FOR IMMEDIATE RELEASE
August 7, 2006
ALBUQUERQUE, N.M. — E M Optomechanical, Inc. (EMOM) of Albuquerque recently obtained a license from Sandia National Laboratories to produce products based on a Labs-developed technology — a new configuration for interference microscopy.
The need for these types of tools capable of characterizing the fabrication and performance of very small devices came about as a result of the recent growth in micro-electro-mechanical systems (MEMS).
Sandia is a National Nuclear Security Administration laboratory.
The technology was developed by Sandia researchers Mike Sinclair, Maarten de Boer, and Alex Corwin.
Sinclair says Sandia licensed this technology to Tom Swann, president of EMOM, to commercialize the product for several reasons.
“His technical specialty is the design and fabrication of optomechanical instruments, and he is local, which would facilitate the tech transfer,” Sinclair says.
In addition, Swann, as president of Optomec, Inc., successfully transferred another Sandia technology known as laser engineered net shaping. EMOM now holds a license from Sandia and is producing products based on the technology.
EMOM developed its first long-working-distance interference microscope, based on the licensed Sandia technology in collaboration with Auburn University. Known as OPTOPro™ model 622A 3D MEMS Profiler, this first-generation product is intended primarily for use by microsystems researchers for making real-time dynamic measurements of the micro- and nano-scale motions of microsystems devices. Its key feature is that it allows for long-distance functions without any sacrifice in measurement resolution.
This permits capabilities not possible with other techniques, such as space for probes, that are needed to attach to microsystem devices and viewing through portholes into vacuum chambers.
W. Robert Ashurst, assistant professor of chemical engineering at Auburn University’s Samuel Ginn College of Engineering — whose research interests include MEMS systems design, fabrication and reliability — says that having OPTOPro™ will “allow me to cut a year off my research project schedule by providing the measurement data that I need.”
The interference microscope developed by EMOM is controlled by MEMScript™ software, also developed by Sandia researchers and licensed to EMOM. The software acquires and analyzes collected data.

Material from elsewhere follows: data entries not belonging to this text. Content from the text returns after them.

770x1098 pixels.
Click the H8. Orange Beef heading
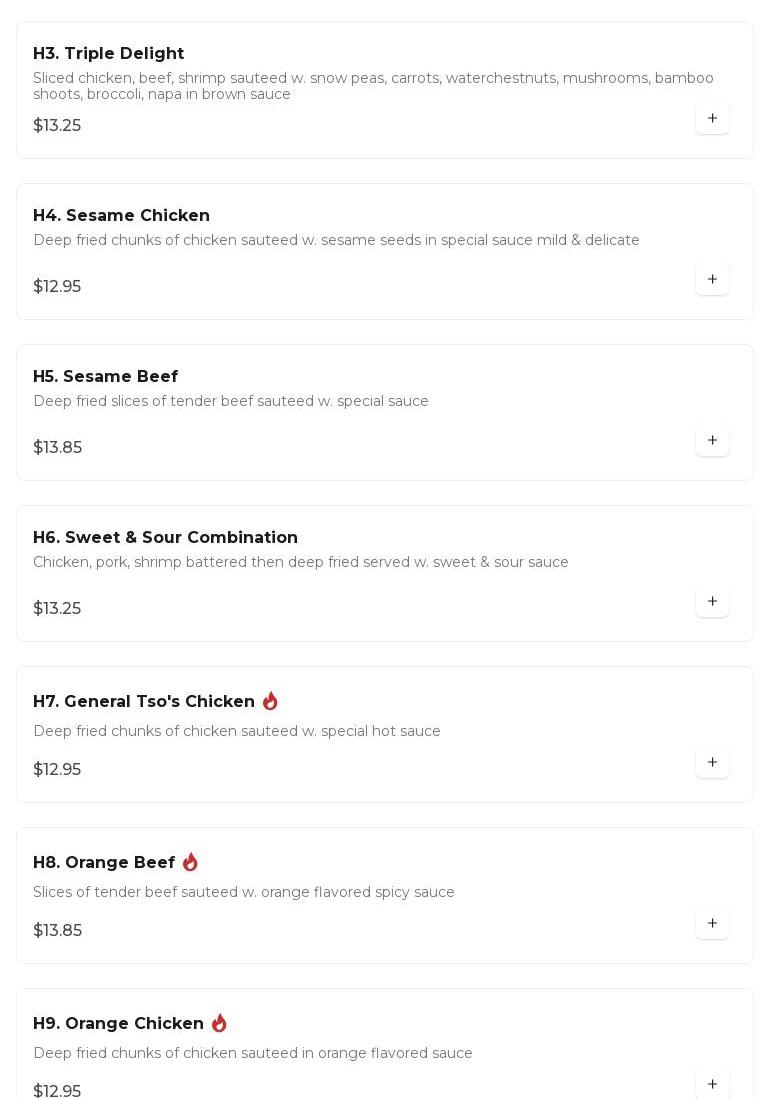104,863
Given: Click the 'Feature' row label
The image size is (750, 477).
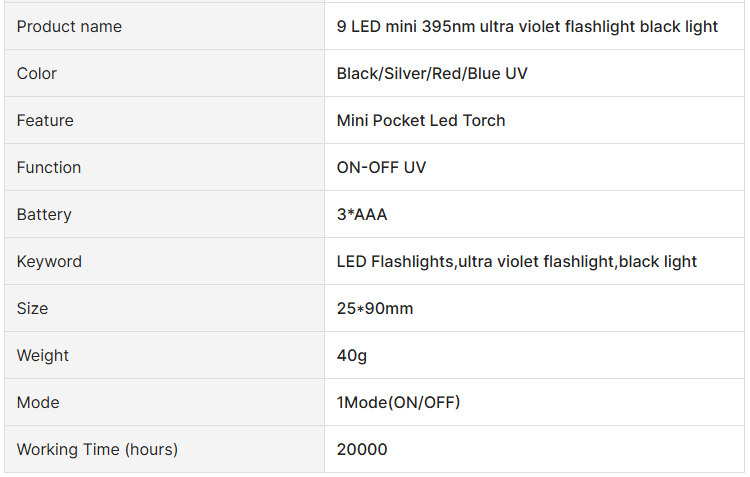Looking at the screenshot, I should [x=45, y=120].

“This software has several unique features — such as the ability to control microsystem devices — which by nature have moving parts, and making real time measurements of performance,” Corwin says.
The software was used with the EMOM-built 3-D MEMS profiler to run a test on a microsystems device on loan from Sandia. This device had previously been characterized and documented by the Labs.
“This benchmarking was very significant in that it demonstrated that the technical aspects of the technology had been successfully transferred,” says de Boer.
“Successful technology transfer efforts like this are a real win-win,” says Paul Smith, Sandia’s licensing executive responsible for the agreement with EMOM. “In this situation, Sandia will realize a reduction in the resources needed to maintain this technology internally while also helping to create jobs and make important laboratory equipment available to the research community.”
Sandia is a multiprogram laboratory operated by Sandia Corporation, a Lockheed Martin company, for the U.S. Department of Energy’s National Nuclear Security Administration. Sandia has major R&D responsibilities in national security, energy and environmental technologies, and economic competitiveness.